What can we say September 22? 15th after Pentecost

   Jeremiah 8:18-9:1. I preached on this exactly three years ago; it went well, but now I’m hunting some fresh angles so as not to bore myself (much less them!).

   I’m struck by Jeremiah’s lament that “My joy is gone.” Jeremiah has never struck me as someone ever exhibiting the slightest joyfulness… and what was joy, after all, back in the Iron Age? Hardly a comfortable, satisfying life full of fun and relationships. His joy “has gone up” (as in “flew away”), and if that weren’t bad enough, grief “has come down.”
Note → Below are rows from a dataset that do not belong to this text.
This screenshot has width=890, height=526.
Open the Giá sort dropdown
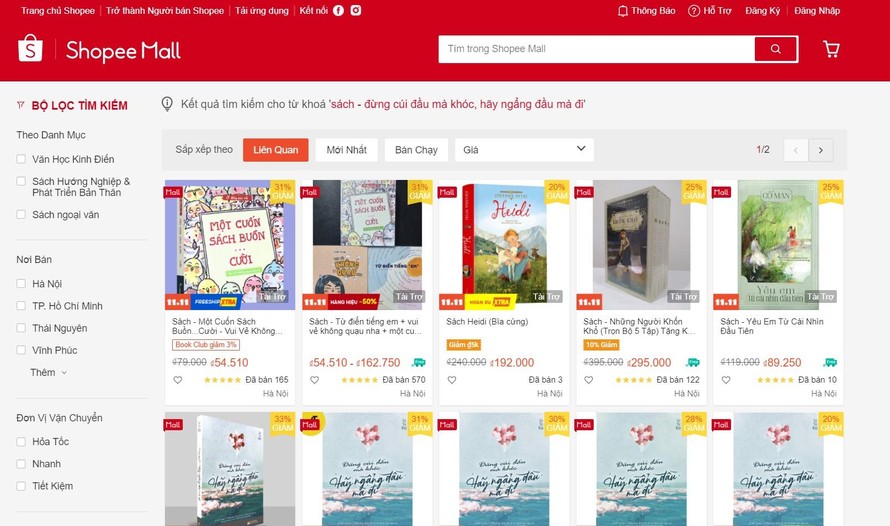click(x=524, y=150)
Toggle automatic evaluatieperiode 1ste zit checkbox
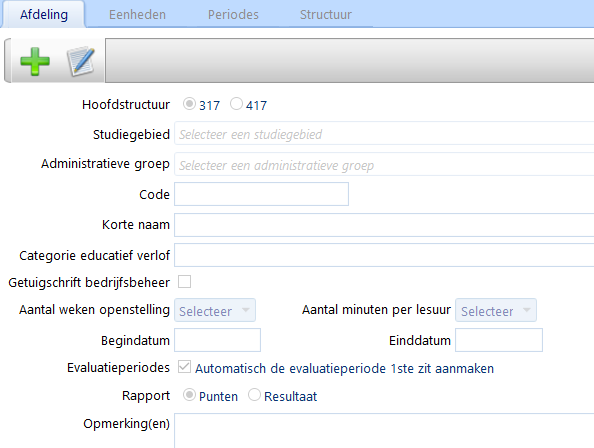 click(x=184, y=367)
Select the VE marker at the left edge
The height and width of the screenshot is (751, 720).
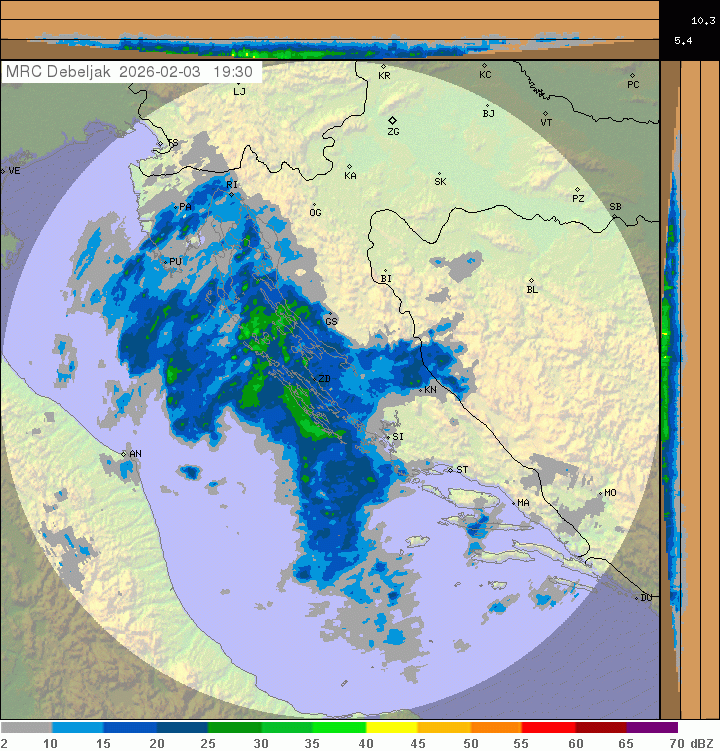4,171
   Such famous lines! “The harvest is past, the summer is ended, and we are not saved.” Christians who want quick turnarounds might attend to Jeremiah’s timeline, where hope is assured – in a few decades, not years or weeks or days.

   Our choir will surely sing “There is a balm in Gilead,” but the hymn/anthem turns Jeremiah’s intent into something sweeter than it should be. “Is there no balm in Gilead?” – a region known for its healing ointments. The answer? Of course there is a balm in Gilead – but it is of no use. The problem is deeper, down in the very marrow of the national soul.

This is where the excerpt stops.